8540 Background: Distinct molecular alterations in acral, mucosal and uveal melanoma subtypes have been recently reported and have prompted the development of tailored treatment approaches. Superficial spreading melanoma (SSM) and nodular melanoma (NM), the 2 most common types of cutaneous melanoma (70% and 20% respectively), are currently perceived as sequential phases of linear progression from radial to vertical growth. However, clinicopathological data from our group and others suggest that SSM and NM might be two biologically different entities.
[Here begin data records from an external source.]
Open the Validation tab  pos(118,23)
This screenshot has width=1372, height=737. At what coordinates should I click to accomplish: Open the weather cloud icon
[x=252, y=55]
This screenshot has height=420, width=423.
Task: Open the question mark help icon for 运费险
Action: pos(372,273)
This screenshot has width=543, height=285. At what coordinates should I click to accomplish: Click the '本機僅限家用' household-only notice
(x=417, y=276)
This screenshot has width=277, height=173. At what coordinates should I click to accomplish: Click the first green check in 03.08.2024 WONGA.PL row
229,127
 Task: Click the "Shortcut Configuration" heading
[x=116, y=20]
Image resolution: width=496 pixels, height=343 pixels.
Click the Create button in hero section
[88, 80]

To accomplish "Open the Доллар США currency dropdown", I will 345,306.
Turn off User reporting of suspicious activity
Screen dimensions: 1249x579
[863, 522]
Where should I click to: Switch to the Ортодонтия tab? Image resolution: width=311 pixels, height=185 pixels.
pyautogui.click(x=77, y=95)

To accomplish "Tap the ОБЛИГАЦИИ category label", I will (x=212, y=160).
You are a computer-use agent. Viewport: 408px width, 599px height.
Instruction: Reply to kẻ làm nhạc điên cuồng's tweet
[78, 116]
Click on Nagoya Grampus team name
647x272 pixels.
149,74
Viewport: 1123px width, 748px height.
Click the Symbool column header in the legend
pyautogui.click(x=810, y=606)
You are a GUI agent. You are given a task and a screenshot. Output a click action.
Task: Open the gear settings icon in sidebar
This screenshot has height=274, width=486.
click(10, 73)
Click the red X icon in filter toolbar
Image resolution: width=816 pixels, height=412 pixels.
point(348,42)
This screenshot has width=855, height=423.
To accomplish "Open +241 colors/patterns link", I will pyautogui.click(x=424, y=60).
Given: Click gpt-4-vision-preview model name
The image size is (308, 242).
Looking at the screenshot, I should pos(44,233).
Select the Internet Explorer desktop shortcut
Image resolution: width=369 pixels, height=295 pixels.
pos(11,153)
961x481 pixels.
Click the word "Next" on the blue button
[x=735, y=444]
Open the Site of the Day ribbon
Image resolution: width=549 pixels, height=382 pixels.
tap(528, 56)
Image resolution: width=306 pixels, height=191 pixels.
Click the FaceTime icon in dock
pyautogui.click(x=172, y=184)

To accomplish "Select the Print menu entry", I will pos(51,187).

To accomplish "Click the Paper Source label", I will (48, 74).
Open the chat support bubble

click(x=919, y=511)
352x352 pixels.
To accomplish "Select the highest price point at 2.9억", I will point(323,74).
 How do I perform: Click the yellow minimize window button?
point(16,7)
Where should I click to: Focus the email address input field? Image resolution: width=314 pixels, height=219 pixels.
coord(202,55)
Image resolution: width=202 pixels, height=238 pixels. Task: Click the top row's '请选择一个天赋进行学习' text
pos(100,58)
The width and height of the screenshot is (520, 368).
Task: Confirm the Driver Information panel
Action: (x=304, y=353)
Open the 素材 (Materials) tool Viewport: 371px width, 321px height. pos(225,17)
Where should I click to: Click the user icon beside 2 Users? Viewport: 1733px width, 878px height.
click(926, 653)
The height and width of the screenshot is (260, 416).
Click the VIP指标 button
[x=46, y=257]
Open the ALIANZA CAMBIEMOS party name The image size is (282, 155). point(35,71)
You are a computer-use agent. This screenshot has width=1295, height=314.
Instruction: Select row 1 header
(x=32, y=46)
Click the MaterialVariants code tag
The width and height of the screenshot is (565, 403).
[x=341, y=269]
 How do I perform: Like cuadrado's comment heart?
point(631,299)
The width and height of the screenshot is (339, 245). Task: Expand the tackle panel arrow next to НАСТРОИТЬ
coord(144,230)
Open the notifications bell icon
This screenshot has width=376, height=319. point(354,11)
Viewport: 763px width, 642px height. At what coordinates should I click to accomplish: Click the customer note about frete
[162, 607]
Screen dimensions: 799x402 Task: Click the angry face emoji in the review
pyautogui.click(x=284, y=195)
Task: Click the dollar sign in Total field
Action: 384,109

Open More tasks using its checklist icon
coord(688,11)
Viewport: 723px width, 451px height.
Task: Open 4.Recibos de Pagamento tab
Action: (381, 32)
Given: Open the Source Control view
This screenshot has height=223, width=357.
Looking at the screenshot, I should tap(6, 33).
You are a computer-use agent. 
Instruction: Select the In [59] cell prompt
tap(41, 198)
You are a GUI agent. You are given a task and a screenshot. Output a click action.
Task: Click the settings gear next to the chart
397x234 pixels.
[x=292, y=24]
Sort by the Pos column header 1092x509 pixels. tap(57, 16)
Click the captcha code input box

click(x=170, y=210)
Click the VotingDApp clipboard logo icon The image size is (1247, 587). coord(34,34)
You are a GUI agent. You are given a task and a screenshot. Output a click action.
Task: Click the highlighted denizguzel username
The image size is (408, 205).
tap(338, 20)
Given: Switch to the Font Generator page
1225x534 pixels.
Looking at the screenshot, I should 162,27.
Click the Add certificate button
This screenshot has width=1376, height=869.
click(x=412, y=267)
In this study, we used microRNA profiling to identify the signature that distinguishes SSM from NM. We further determined the association between decreased expression of SSM-specific microRNAs and loss of the corresponding genomic loci.
METHODS
miRCURY LNA microRNA Arrays were used to profile RNA isolated from 82 micro and macrodissected primary melanomas (26 SSM and 56 NM) and 9 congenital nevi. Differentially expressed microRNAs were identified using T test (p<0.05) and SAM (FDR<10%) analyses. The genomic loci corresponding to specific microRNAs were examined in 4 "radial growth phase-SSM like" and 6 "vertical growth phase-NM like" melanoma cell lines, as well as in an independent validation cohort of 25 primary melanomas.
RESULTS
We identified a signature of 134 microRNAs that distinguishes SSM from NM (59 microRNAs showed higher expression in SSM compared to NM and 75 microRNAs showed lower expression in SSM compared to NM). 31 of the microRNAs that were expressed at lower level in SSM compared to NM showed lower expression compared to nevi as well (p<0.05). Downregulation of 7 known tumor-suppressive microRNAs (let-7g, miR-15a, miR-16, miR-138, miR-181a, miR-191 and miR-933) was associated with selective loss of the corresponding genomic loci in SSM but not NM in the melanoma cell lines and in the independent validation cohort (p<0.05).
CONCLUSIONS
Our data support a new molecular classification model in which SSM and NM are molecularly distinct phenotypes as opposed to sequential phases of melanoma progression. New therapeutic strategies taking into account the subtype-specific alterations that we have identified might improve the outcome of melanoma patients.